A very abbreviated summary of the ASL system is as follows:
- ASL-1 refers to systems which pose no meaningful catastrophic risk, for example a 2018 LLM or an AI system that only plays chess.
- ASL-2 refers to systems that show early signs of dangerous capabilities – for example ability to give instructions on how to build bioweapons – but where the information is not yet useful due to insufficient reliability or not providing information that e.g. a search engine couldn’t. Current LLMs, including Claude, appear to be ASL-2.
- ASL-3 refers to systems that substantially increase the risk of catastrophic misuse compared to non-AI baselines (e.g. search engines or textbooks) OR that show low-level autonomous capabilities.
- ASL-4 and higher (ASL-5+) is not yet defined as it is too far from present systems, but will likely involve qualitative escalations in catastrophic misuse potential and autonomy.
The definition, criteria, and safety measures for each ASL level are described in detail in the main document, but at a high level, ASL-2 measures represent our current safety and security standards and overlap significantly with our recent White House commitments. ASL-3 measures include stricter standards that will require intense research and engineering effort to comply with in time, such as unusually strong security requirements and a commitment not to deploy ASL-3 models if they show any meaningful catastrophic misuse risk under adversarial testing by world-class red-teamers (this is in contrast to merely a commitment to perform red-teaming). Our ASL-4 measures aren’t yet written (our commitment is to write them before we reach ASL-3), but may require methods of assurance that are unsolved research problems today, such as using interpretability methods to demonstrate mechanistically that a model is unlikely to engage in certain catastrophic behaviors.

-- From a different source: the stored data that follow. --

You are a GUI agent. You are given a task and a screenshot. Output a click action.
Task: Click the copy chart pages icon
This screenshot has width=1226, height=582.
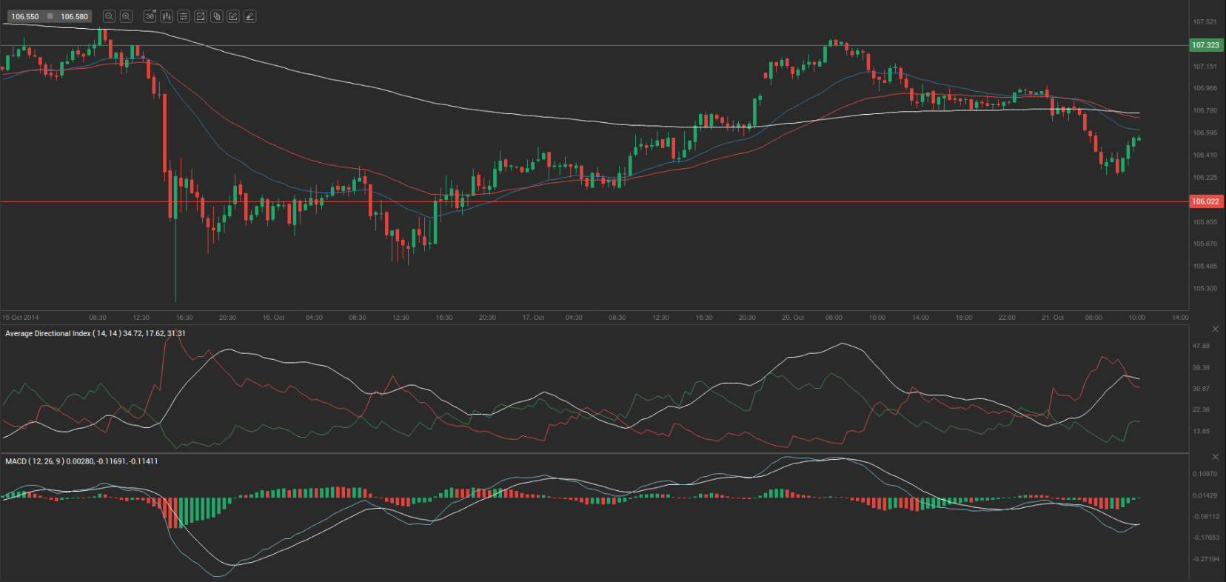tap(217, 16)

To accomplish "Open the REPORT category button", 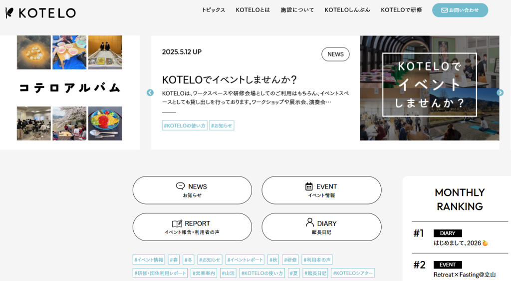I will [x=192, y=227].
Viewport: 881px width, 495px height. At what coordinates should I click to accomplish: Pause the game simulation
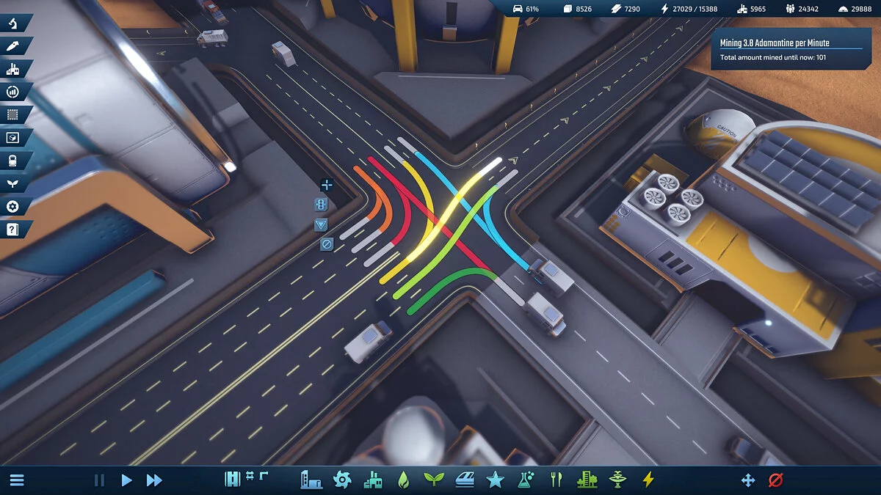(99, 480)
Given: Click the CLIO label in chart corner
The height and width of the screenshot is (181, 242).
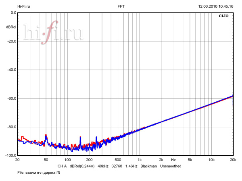Looking at the screenshot, I should point(223,16).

We have designed the ASL system to strike a balance between effectively targeting catastrophic risk and incentivising beneficial applications and safety progress. On the one hand, the ASL system implicitly requires us to temporarily pause training of more powerful models if our AI scaling outstrips our ability to comply with the necessary safety procedures. But it does so in a way that directly incentivizes us to solve the necessary safety issues as a way to unlock further scaling, and allows us to use the most powerful models from the previous ASL level as a tool for developing safety features for the next level.1 If adopted as a standard across frontier labs, we hope this might create a “race to the top” dynamic where competitive incentives are directly channeled into solving safety problems.
From a business perspective, we want to be clear that our RSP will not alter current uses of Claude or disrupt availability of our products. Rather, it should be seen as analogous to the pre-market testing and safety feature design conducted in the automotive or aviation industry, where the goal is to rigorously demonstrate the safety of a product before it is released onto the market, which ultimately benefits customers.
Anthropic’s RSP has been formally approved by its board and changes must be approved by the board following consultations with the Long Term Benefit Trust. In the full document we describe a number of procedural safeguards to ensure the integrity of the evaluation process.
However, we want to emphasize that these commitments are our current best guess, and an early iteration that we will build on. The fast pace and many uncertainties of AI as a field imply that, unlike the relatively stable BSL system, rapid iteration and course correction will almost certainly be necessary.
The full document can be read here. We hope that it provides useful inspiration to policymakers, third party nonprofit organizations, and other companies facing similar deployment decisions.
We thank ARC Evals for their key insights and expertise supporting the development of our RSP commitments, particularly regarding evaluations for autonomous capabilities. We found their expertise in AI risk assessment to be instrumental as we designed our evaluation procedures. We also recognize ARC Evals' leadership in originating and spearheading the development of their broader ARC Responsible Scaling Policy framework, which inspired our approach.
Footnotes
- As a general matter, Anthropic has consistently found that working with frontier AI models is an essential ingredient in developing new methods to mitigate the risk of AI.